Doesn't have to be black or white. You can have a much easier challenge for regular visitors if you block the only (and giant) party that has implemented a solver so far. We can work on both fronts at once...
That counts as something that can solve it, yes. Apparently there's now exactly one party in the world that does that (among the annoying scrapers that this mechanism targets). So until there are more...
Why does that matter? The challenge needs to stay expensive enough to slow down bots, but legitimate users won't be solving anywhere near the same amount of challenges and the alternative is the site getting crawled to death, so they can wait once in a while.

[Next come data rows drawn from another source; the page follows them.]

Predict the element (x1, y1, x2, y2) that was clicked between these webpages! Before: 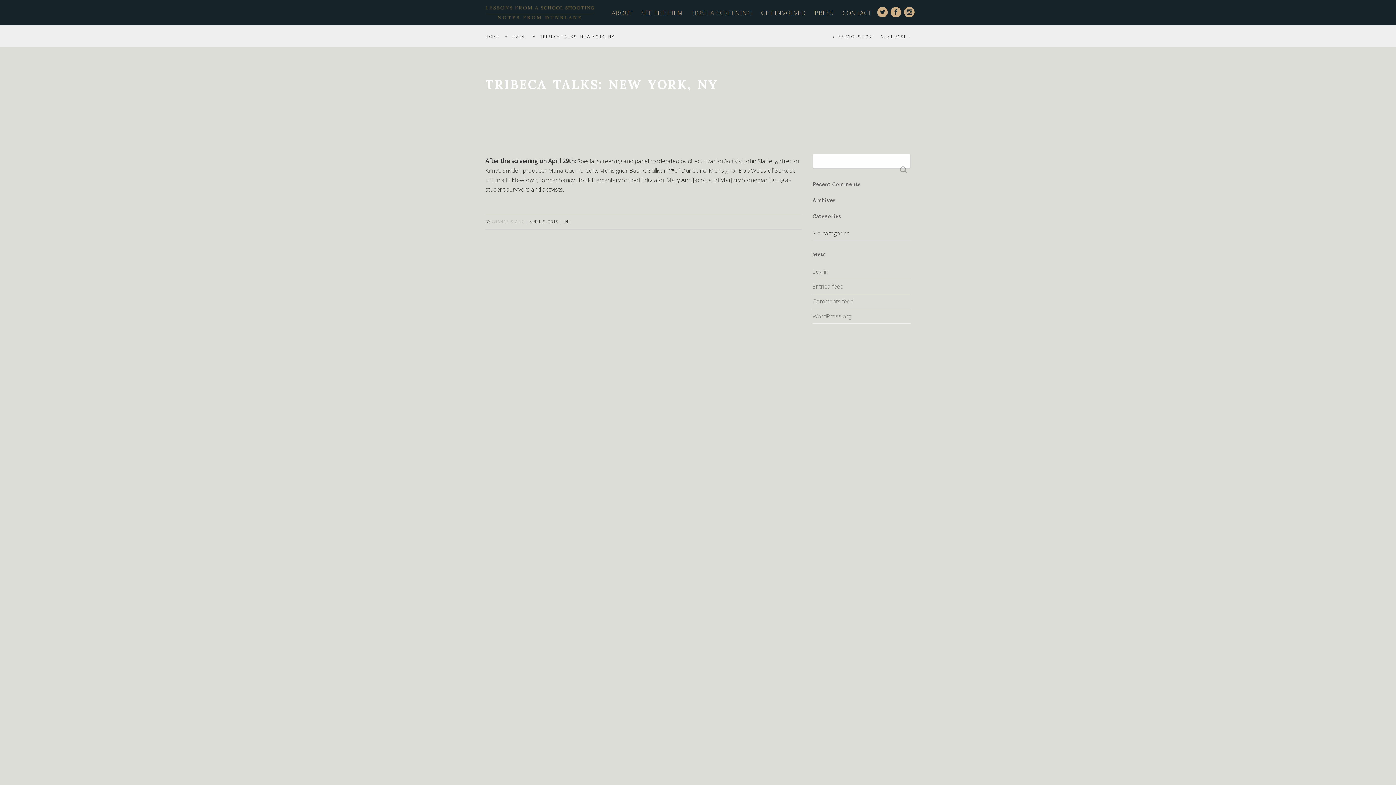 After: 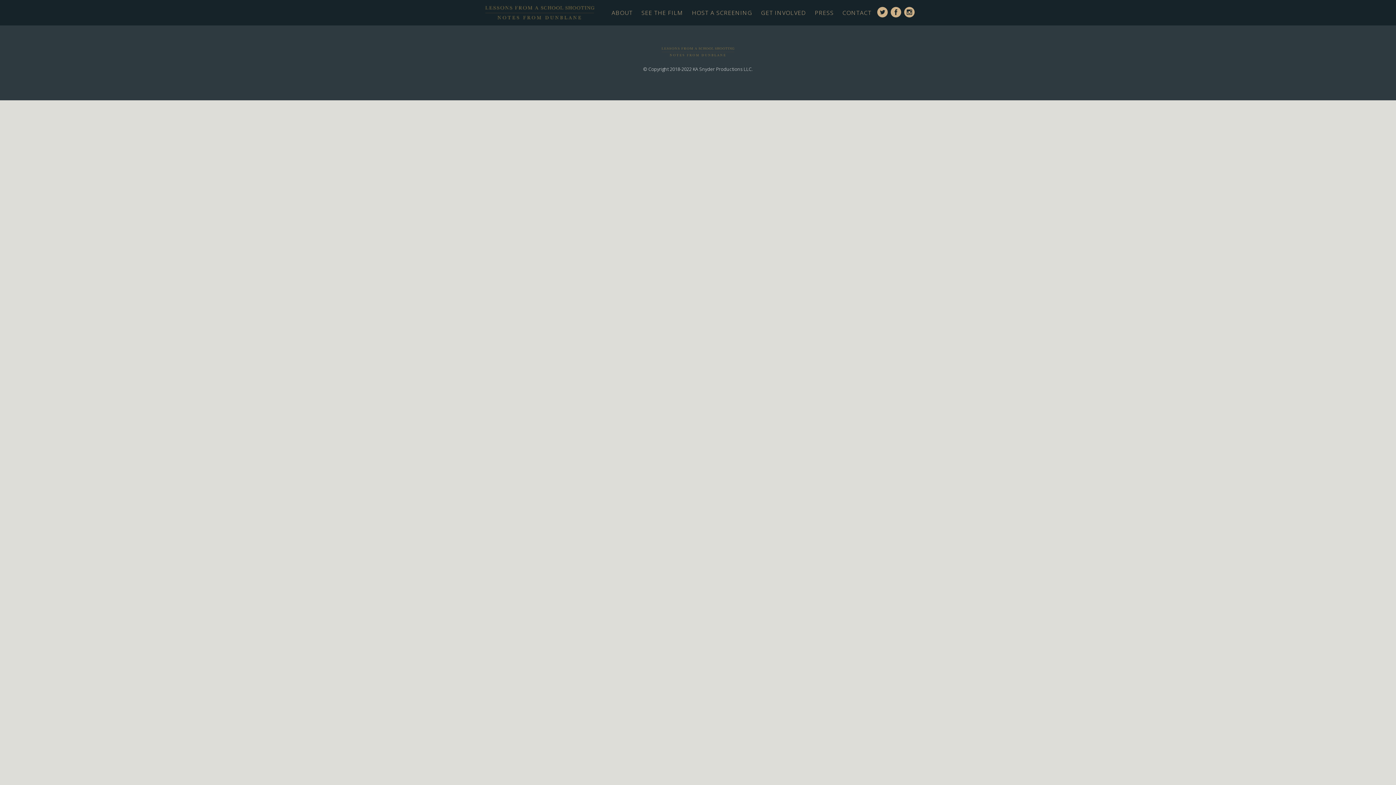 Action: bbox: (512, 28, 527, 45) label: EVENTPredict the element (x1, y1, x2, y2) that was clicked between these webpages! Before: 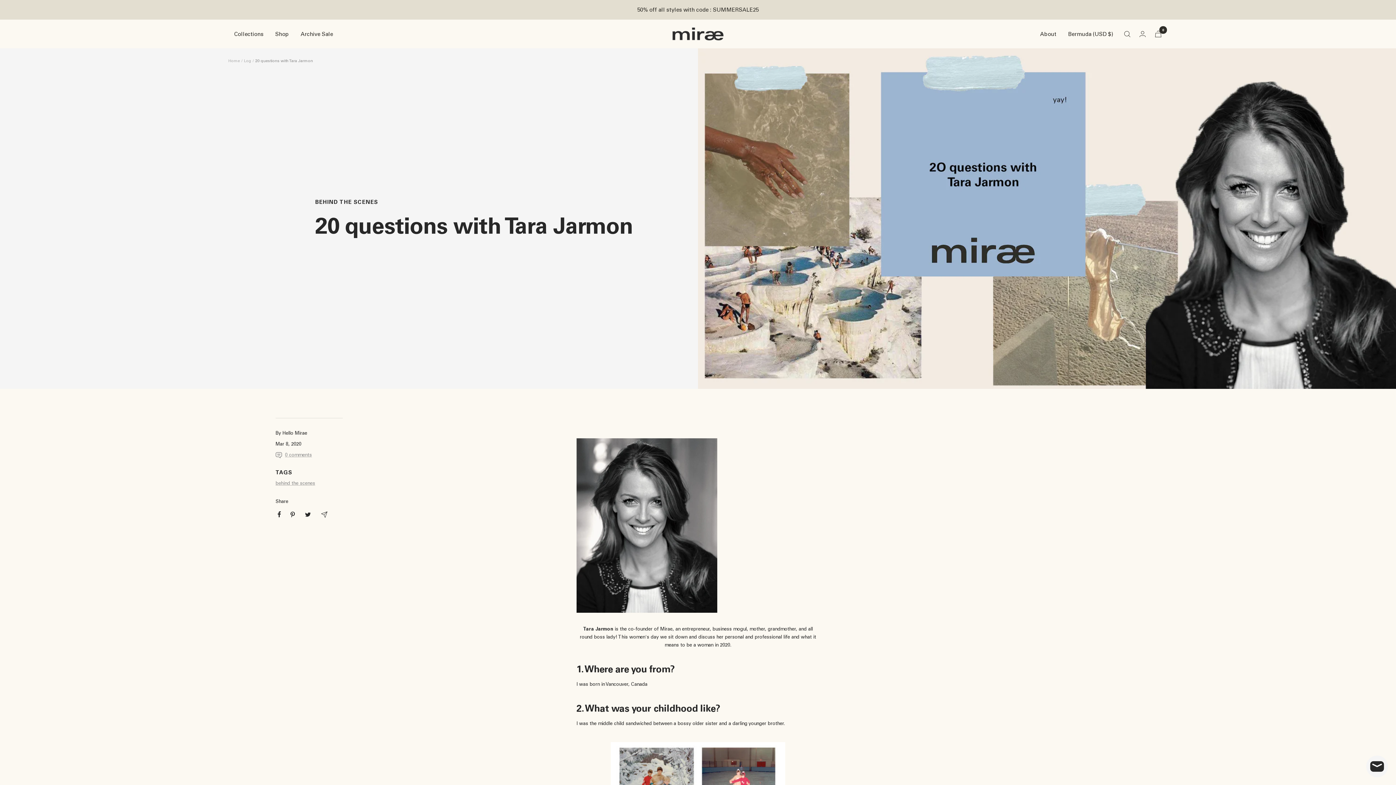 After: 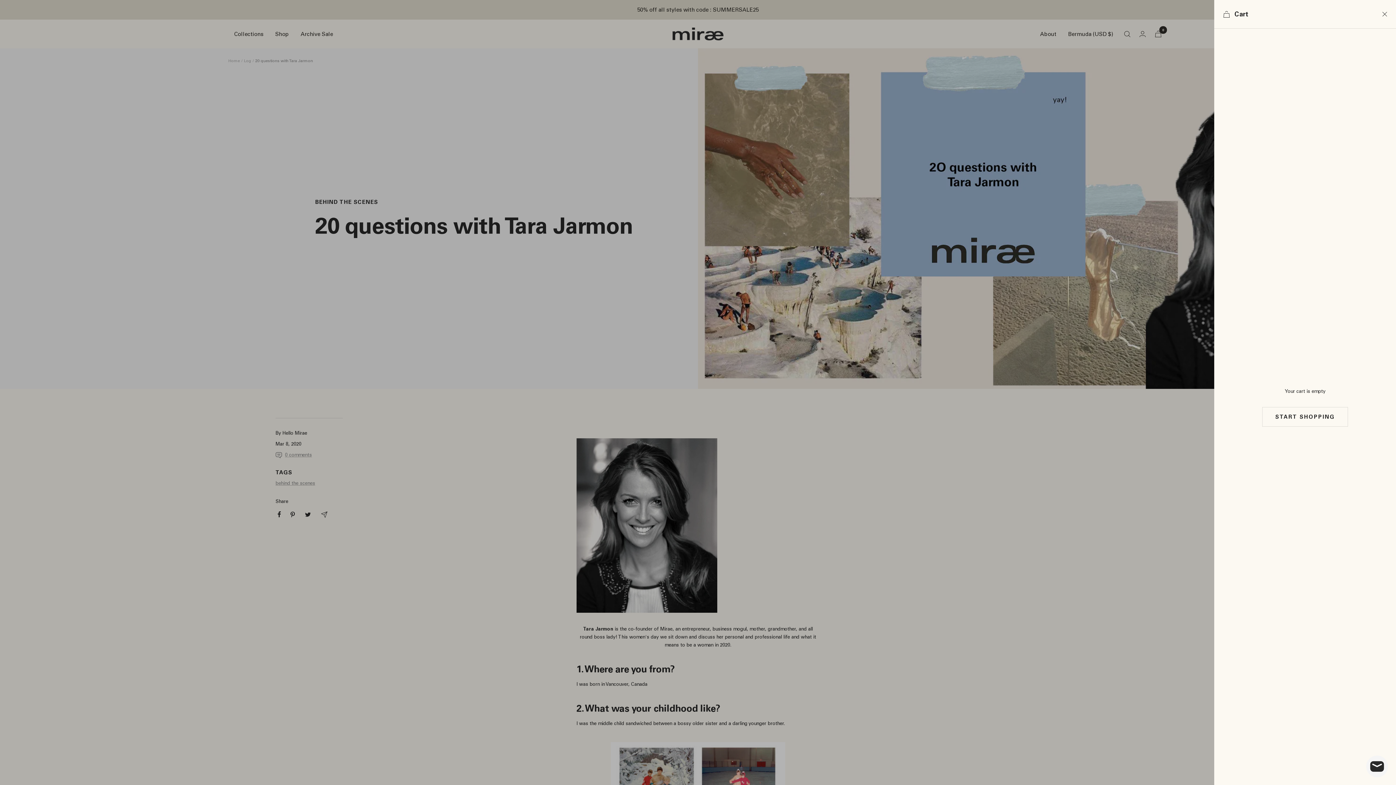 Action: label: Cart bbox: (1154, 30, 1162, 37)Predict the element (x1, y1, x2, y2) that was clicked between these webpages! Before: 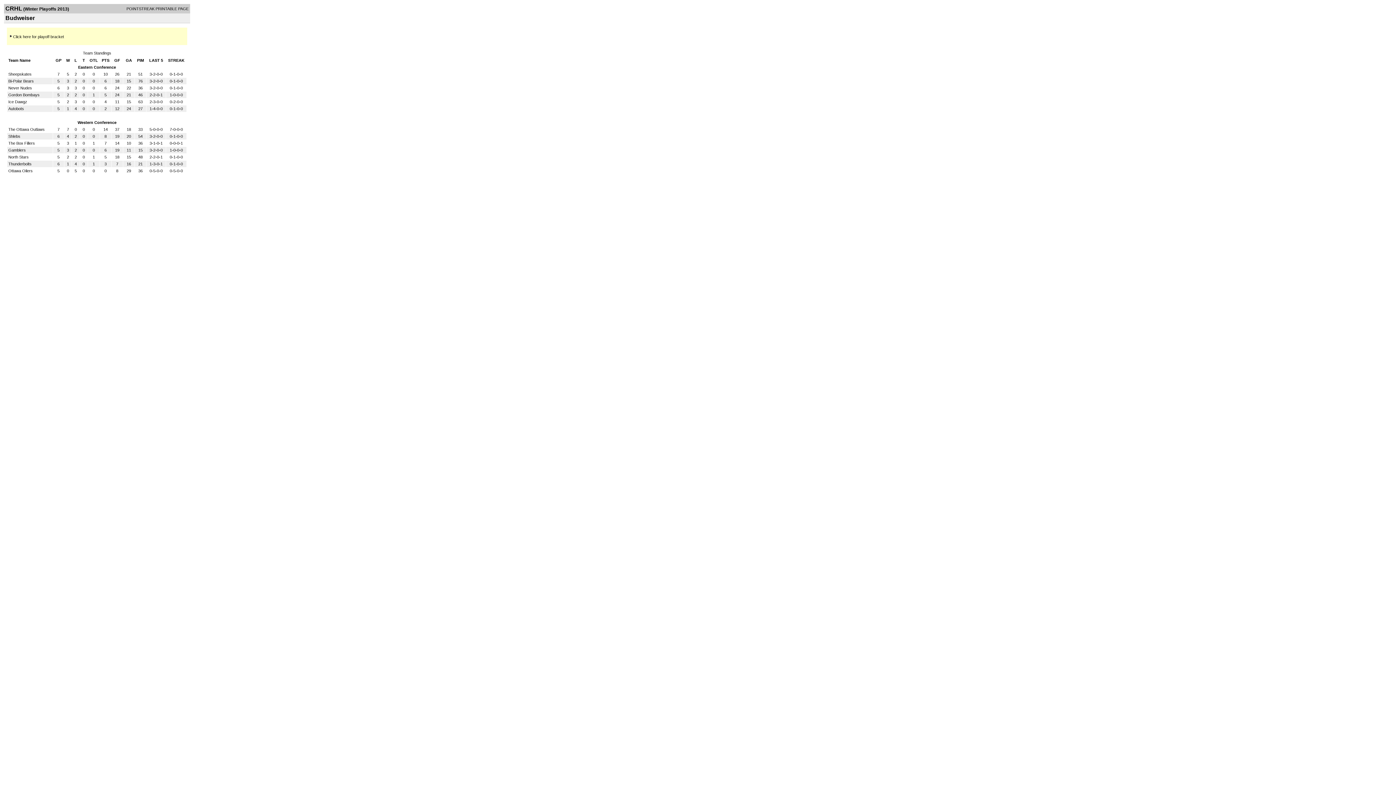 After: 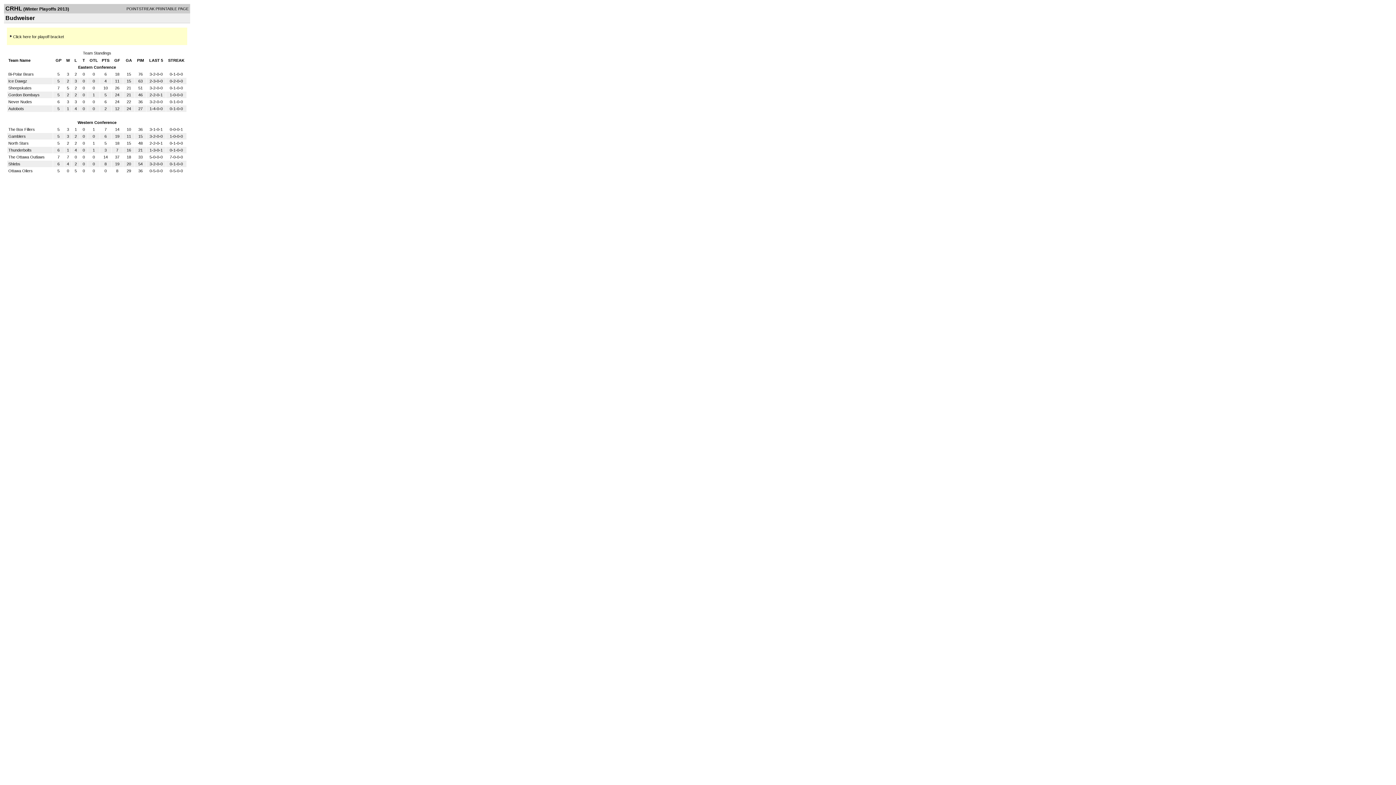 Action: bbox: (125, 58, 132, 62) label: GA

Too bad the challenge's result is only a waste of electricity. Maybe they should do like some of those alt-coins and search for prime numbers or something similar instead.
Of course that doesn't directly help the site operator. Maybe it could actually do a bit of bitcoin mining for the site owner. Then that could pay for the cost of accessing the site.
this only holds through if the data to be accessed is less valuable than the computational cost. in this case, that is false and spending a few dollars to scrape data is more than worth.
reducing the problem to a cost issue is bound to be short sighted.
This is not about preventing crawling entirely, it's about finding a way to prevent crawlers from repeatedly everything way too frequently just because crawling is just very cheap. Of course it will always be worth it to crawl the Linux Kernel mailing list, but maybe with a high enough cost per crawl the crawlers will learn to be fine with only crawling it once per hour for example
my comment is not about preventing crawling, its stating that with how much revenue AI is bringing (real or not), the value of crawling repeatedly >>> the cost of running these flimsy coin mining algorithms.
At the very least captcha at least tries to make the human-ai distinction, but these algorithms are just purely on the side of making it "expensive". if its just a capital problem, then its not a problem for these big corpo who are the ones who are incentivized to do so in the first place!
even if human captcha solvers are involved, at the very least it provides the society with some jobs (useless as it may be), but these mining algorithms also do society no good, and wastes compute for nothing!